Islamic Finance Finding a Place in Western Business Schools

New specialized MBA and MSc programs appeal to professionals looking to work in this surging niche sector.

While many eyes remained locked on emerging markets like China and India, another industry in the east is developing at a remarkable pace – Islamic finance.

This niche alternative to mainstream finance adheres to the principles of sharia law, which forbids interest or fees for loaning money or investment in businesses that go against Islamic principles.

Over the past 30 years, Islamic financial institutions have grown in more than 75 countries worldwide. Although mostly concentrated in the Middle East and southeast Asia, many are also spreading to Europe.

This ripple is also making its way into the banking and finance streams of UK and European business schools. London-based Cass Business School and Bangor Business Schools in Wales now offer concentrated MBA programs in Islamic Finance. Meanwhile a handful of other UK schools – namely Durham, Aston, Henley, Salford, and Newcastle – are offering other kinds of similarly specialized master's programs.

Why are British schools taking such an interest? Ehsan Razavizadeh, who heads Cass' Dubai Islamic Finance Executive MBA program, attributes it partly to the UK's large Muslim population, and partly to global trends.

“After September 11th, most of the Muslim capital floated to London and the UK, in general,” says Razavizadeh.

“Especially London, it’s a very cosmopolitan city, and it tolerates a lot of cultures,” he adds. “I think it’s very natural for the UK to take some steps towards getting involved in Islamic finance.”

France's Reims Management School, the University of Malaya, University College Bahrain, and Australia's La Trobe University are among the other schools worldwide that offer specialized MBAs or Masters programs.

In most programs focused on Islamic finance, an emphasis is placed on how this sector differs from conventional finance and banking. Some of these differences account for the spike in interest from European banks and business schools.

Certainly, one of the attractive factors about the sector is its rapid growth. According a Financial Times report from earlier this year, global sharia-managed assets are estimated at around 900 billion dollars – twice as much as five years ago.

The sector also represents a gateway into attractive growing markets in the Persian Gulf, south and southeast Asia, and Africa, where – in contrast to most of Europe – the population is expected to rise over the next few decades.

Yet another attractive aspect of the sector has been its resilience. While it has not been impervious to global economic trends, Islamic finance has survived (and grown) despite the worldwide financial crisis that began in 2008.

“That was a time when people started to think about Islamic finance as an asset-based financing system, because without having an asset you can’t lend money, so it’s quite different than commercial finance,” says Razavizadeh.
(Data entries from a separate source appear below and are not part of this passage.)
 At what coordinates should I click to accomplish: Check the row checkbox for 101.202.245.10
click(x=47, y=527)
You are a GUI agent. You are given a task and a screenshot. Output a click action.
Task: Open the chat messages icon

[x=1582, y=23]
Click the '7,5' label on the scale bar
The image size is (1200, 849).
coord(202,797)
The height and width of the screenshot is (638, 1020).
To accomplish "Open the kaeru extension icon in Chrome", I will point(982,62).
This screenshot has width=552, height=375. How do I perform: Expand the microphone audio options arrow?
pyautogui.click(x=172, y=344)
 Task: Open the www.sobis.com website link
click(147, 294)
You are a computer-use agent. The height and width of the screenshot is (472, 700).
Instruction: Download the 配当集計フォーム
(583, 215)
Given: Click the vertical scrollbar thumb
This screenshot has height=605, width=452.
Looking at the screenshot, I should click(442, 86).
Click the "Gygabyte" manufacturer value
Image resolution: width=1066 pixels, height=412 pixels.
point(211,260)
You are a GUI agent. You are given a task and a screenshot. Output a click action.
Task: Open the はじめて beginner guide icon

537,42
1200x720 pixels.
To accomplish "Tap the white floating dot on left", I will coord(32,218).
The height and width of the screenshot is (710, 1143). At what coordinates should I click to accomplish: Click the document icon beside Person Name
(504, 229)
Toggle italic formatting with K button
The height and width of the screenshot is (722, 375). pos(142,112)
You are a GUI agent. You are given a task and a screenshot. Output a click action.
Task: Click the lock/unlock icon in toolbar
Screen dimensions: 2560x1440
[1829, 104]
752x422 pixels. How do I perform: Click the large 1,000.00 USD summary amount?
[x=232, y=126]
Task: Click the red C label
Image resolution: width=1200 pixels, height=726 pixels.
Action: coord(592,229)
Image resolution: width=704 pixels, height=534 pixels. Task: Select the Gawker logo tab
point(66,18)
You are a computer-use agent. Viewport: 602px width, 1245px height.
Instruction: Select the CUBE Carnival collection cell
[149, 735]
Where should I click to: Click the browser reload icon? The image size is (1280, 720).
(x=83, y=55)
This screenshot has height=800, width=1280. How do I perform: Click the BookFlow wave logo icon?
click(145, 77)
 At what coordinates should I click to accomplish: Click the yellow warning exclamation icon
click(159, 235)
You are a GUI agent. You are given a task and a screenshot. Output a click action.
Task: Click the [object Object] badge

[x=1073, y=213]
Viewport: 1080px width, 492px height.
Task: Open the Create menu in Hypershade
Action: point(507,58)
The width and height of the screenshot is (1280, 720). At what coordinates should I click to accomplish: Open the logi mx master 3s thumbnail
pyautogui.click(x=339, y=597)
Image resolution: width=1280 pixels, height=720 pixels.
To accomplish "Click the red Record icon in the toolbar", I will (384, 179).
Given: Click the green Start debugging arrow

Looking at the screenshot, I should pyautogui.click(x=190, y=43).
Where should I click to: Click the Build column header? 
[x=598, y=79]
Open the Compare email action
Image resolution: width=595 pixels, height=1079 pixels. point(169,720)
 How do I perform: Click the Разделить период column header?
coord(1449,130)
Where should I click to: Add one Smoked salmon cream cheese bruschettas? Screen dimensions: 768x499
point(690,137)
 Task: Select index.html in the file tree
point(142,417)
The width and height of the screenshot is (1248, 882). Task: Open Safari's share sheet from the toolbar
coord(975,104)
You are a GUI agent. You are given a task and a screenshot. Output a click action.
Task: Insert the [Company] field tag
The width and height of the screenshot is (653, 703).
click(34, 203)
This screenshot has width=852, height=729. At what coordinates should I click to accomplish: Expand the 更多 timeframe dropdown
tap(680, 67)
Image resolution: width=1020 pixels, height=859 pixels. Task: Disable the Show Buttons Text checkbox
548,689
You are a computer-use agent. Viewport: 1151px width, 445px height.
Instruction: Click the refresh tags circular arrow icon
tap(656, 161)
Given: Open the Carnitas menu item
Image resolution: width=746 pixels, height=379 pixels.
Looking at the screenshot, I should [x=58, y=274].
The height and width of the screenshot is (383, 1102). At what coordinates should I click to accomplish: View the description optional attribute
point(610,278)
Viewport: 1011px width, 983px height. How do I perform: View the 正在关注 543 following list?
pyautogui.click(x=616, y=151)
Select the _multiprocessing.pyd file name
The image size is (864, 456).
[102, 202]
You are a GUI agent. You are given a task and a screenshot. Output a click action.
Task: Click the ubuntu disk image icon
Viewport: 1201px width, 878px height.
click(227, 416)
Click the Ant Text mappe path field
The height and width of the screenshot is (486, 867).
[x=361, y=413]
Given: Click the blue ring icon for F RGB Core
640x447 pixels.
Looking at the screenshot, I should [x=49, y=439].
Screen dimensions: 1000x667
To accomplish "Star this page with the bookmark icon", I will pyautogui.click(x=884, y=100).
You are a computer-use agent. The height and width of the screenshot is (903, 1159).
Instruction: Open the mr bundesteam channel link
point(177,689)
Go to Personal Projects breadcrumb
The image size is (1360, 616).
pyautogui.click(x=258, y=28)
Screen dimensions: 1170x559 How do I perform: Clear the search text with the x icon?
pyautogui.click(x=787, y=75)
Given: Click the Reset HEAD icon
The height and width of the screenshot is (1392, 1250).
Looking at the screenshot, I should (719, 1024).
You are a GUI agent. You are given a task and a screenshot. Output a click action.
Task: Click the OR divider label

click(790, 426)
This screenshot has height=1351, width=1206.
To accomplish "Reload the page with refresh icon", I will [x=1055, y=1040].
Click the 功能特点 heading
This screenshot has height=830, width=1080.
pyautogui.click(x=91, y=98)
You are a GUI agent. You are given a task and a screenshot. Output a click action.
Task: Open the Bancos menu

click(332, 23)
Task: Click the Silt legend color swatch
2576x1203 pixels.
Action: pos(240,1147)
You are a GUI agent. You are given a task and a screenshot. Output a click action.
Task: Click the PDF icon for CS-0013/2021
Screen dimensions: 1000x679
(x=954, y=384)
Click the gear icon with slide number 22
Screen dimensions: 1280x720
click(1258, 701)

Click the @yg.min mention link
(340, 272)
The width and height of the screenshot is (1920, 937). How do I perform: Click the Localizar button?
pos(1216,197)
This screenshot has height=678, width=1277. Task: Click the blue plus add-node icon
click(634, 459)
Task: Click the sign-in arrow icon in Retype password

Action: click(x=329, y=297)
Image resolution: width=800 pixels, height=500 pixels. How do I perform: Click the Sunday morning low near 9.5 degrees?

“From that perspective it was very attractive to many financial institutions in the UK, including HSBC, for example.”

The Islamic Finance Executive MBA specialization at Cass is organized in three modules: Islamic banking and finance (with a focus on its history and major players), Islamic economics, and the Islamic law of business transactions.

If you’re looking for a job within the burgeoning Islamic finance sector, or if you’re managing Islamic funds or Islamic insurance (called takaful), it is necessary to understand just how closely tied Islamic history and rules are to the local financial policy.

“Primarily, we focus on the implications of the injunctions in Islam,” says Owain ap Gwilym, who directs banking and finance studies at Bangor Business School. “We rationalize these injunctions in the light of modern finance, and illustrate directions of financial development.”

ap Gwilym says it is important to look at the wide cultural range of students that enroll in Islamic finance programs, proving that this stream does not require a familiarity with or accordance to Islamic principles. Rather, learning about Islamic finance simply means opening new career paths.

The concentration could be particularly attractive to applicants planning to enter the financial services industry, which as the moment is offering an increasing range of Islamic products and services to its customers.

It can also be alluring to those who already have work experience under their belt, but who are seeking to re-direct their careers in light of the interest in, and demand for, Islamic financial services.

But according to Ehsan Razavizadeh a specialized MBA in Islamic Finance - like any MBA specialization - shouldn't necessarily lock you onto one career path.

He points out that the Cass specialist stream in Islamic finance provides an overview of the field, but it is a standard MBA program above anything else.

“We don’t want to limit them in the future if they want to change their industry,” says Razavizadeh.

And by the rate at which the financial world is turning, it’s probably the best idea to have all corners covered.